My first commercials were great fun to do and they launched a very successful commercial career. My father lived to see about 15 of them. The commercials also helped me develop the fast-paced filmmaking style that makes Go my favorite of all my movies. Shortly after Go I was asked to shoot second unit on a Tiger Woods commercial directed by Lasse Hallström for Nike Golf. During Lasse’s commercial Tiger Woods shows up to a driving range and suddenly everyone can hit straight and far, and when he walks away, everyone’s game goes to shit.

All they wanted from me was to operate a second camera — normally a job for a camera operator, not another director. But when you are an ad agency that gets Tiger for eight hours for like 40 million dollars (I’m making that number up, I have no idea the actual amount), they wanted a second director on a second camera that never looked away from Tiger.

Normally I would be insulted to be asked to do something like this but Lasse Hallström is one of my favorite directors of all time. What’s Eating Gilbert Grape? is a masterpiece. I thought it would be a really special opportunity to watch a great director work. Also, my father and I had spent a lot of time during the last year of his life watching Tiger Woods play.

So I got to Florida to work for a day. I was given a camera and two ACs (assistant camera operators). Lasse had set up the whole scene — he told me where to put my camera, and all I had to do is point it at Tiger, and out of the corner of my eye watch and learn from Lasse. In between takes, while Lasse was running around arranging things (i.e., directing), Tiger and I just stood there, and he was bored, so he would juggle the golf ball on the end of his club.

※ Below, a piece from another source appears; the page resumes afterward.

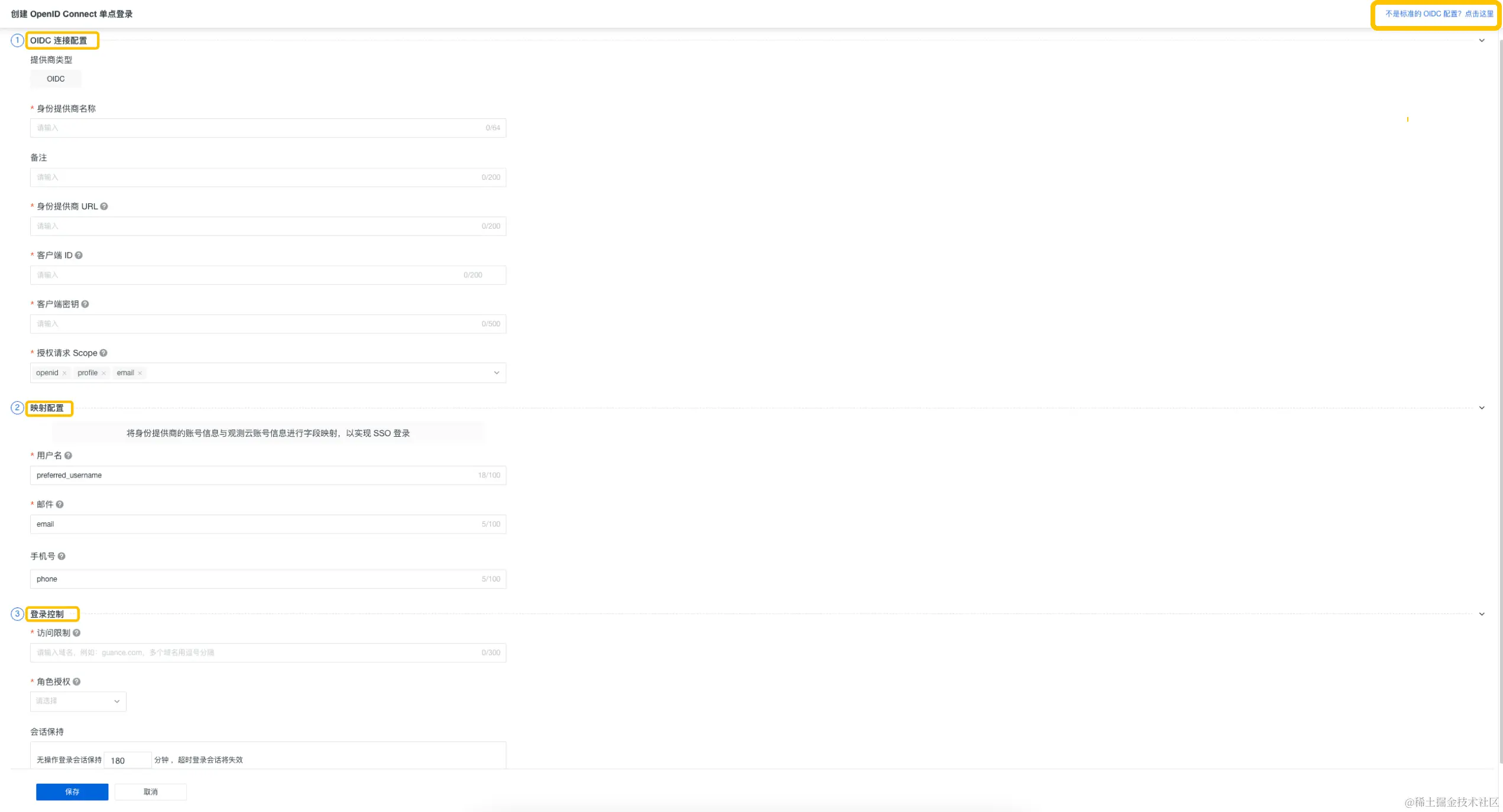Open the 授权请求 Scope dropdown arrow
This screenshot has width=1503, height=812.
497,373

During the lunch break, I had just gotten my tray of food when the guys from the agency came up to me, pointed over to Tiger who was eating at a different table, and said: “He technically doesn’t get a lunch break. The crew does, but Tiger does not.” The clock was ticking on his eight hours while the crew was on their union break. So they asked me if I wanted to make my own commercial with Tiger. They had heard all the stories from Swingers and Go, how I would go out sometimes literally with the camera and an actor (I shot a scene for Go where, because it was only the two of us, the actor had to roll the camera for me). They said I could have him for the next half hour until the crew was back from lunch.

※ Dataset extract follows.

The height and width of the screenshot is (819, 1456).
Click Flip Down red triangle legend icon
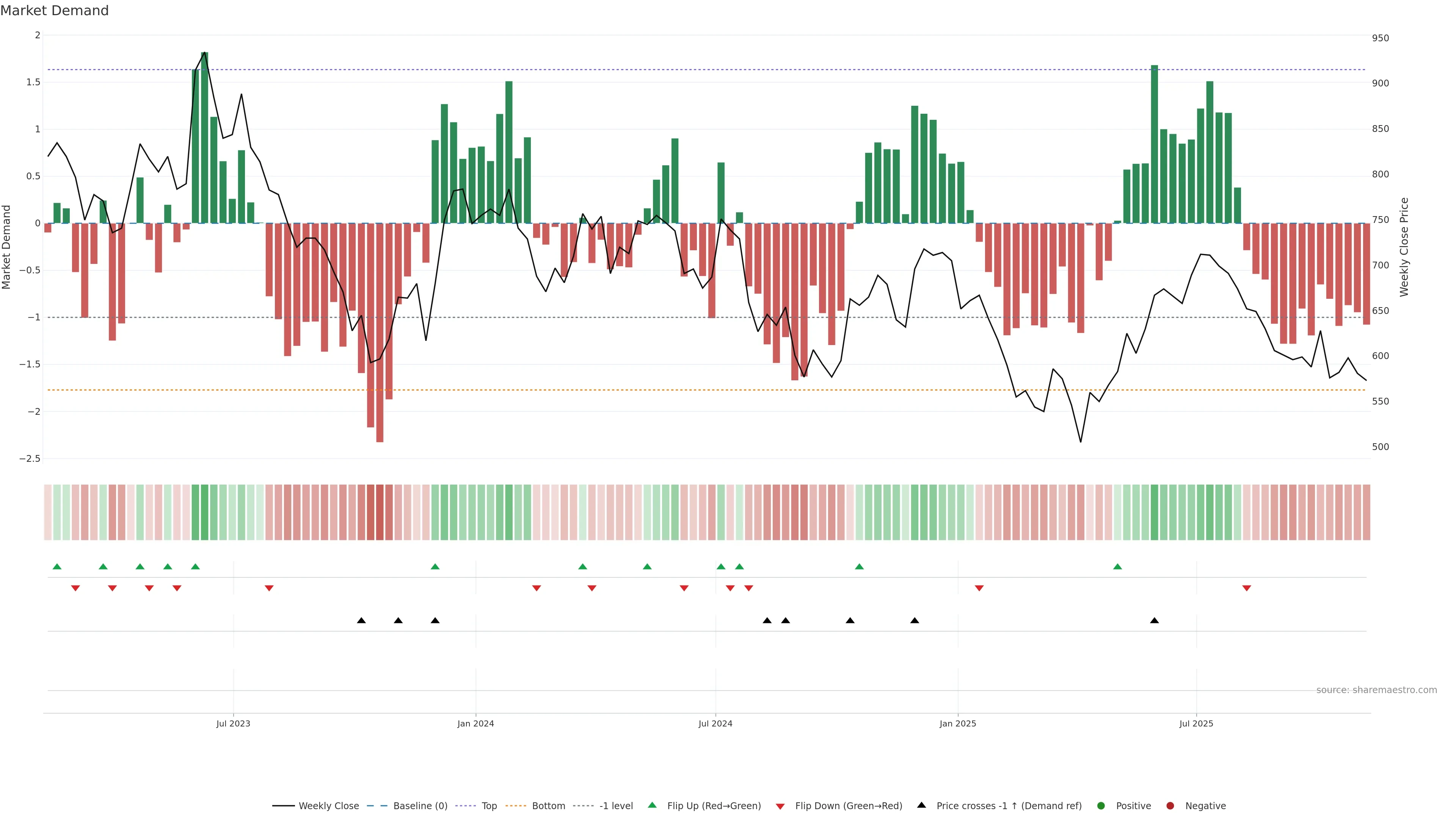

I grabbed a camera, and I grabbed Tiger and suggested that he juggle the golf ball on the end of the club for 25 seconds and then hit it like a baseball for the finale. I only had about 20 minutes to shoot by the time I got him set up on a knoll. Worse, there was only about 350 feet of film in the camera, which was only good for about seven takes. I had no way to reload because the union ACs were on lunch.

So I called action, and Tiger was to start juggling while I filmed and counted out loud to 25 Mississippi. Except when I got to 22 Tiger flubbed and dropped the ball (I had watched him juggle it for at least ten minutes straight earlier in the day). We tried it again. Again he flubbed in the low 20s. I tried a new technique. Instead of counting out loud, I counted in my head and then yelled out 24, 25. At which point he flubbed and dropped the ball.

Finally, frustrated because we only had two takes left in the mag and about five minutes till lunch was over, I blurted out, “Gee, I never thought you, of all people, would choke under pressure.” The look he gave me terrified me. I thought his next move was gonna be to get back in the helicopter that brought him there that morning and leave, right then and there. And I would have to explain to my idol director what happened to his star.

Instead, Tiger said to me: “Roll the camera.” It was a challenge. I rolled the camera, counted quietly in my head till 20, counted the next five seconds out loud; Tiger whacked the ball perfectly on 25. That commercial went on to become a massive hit.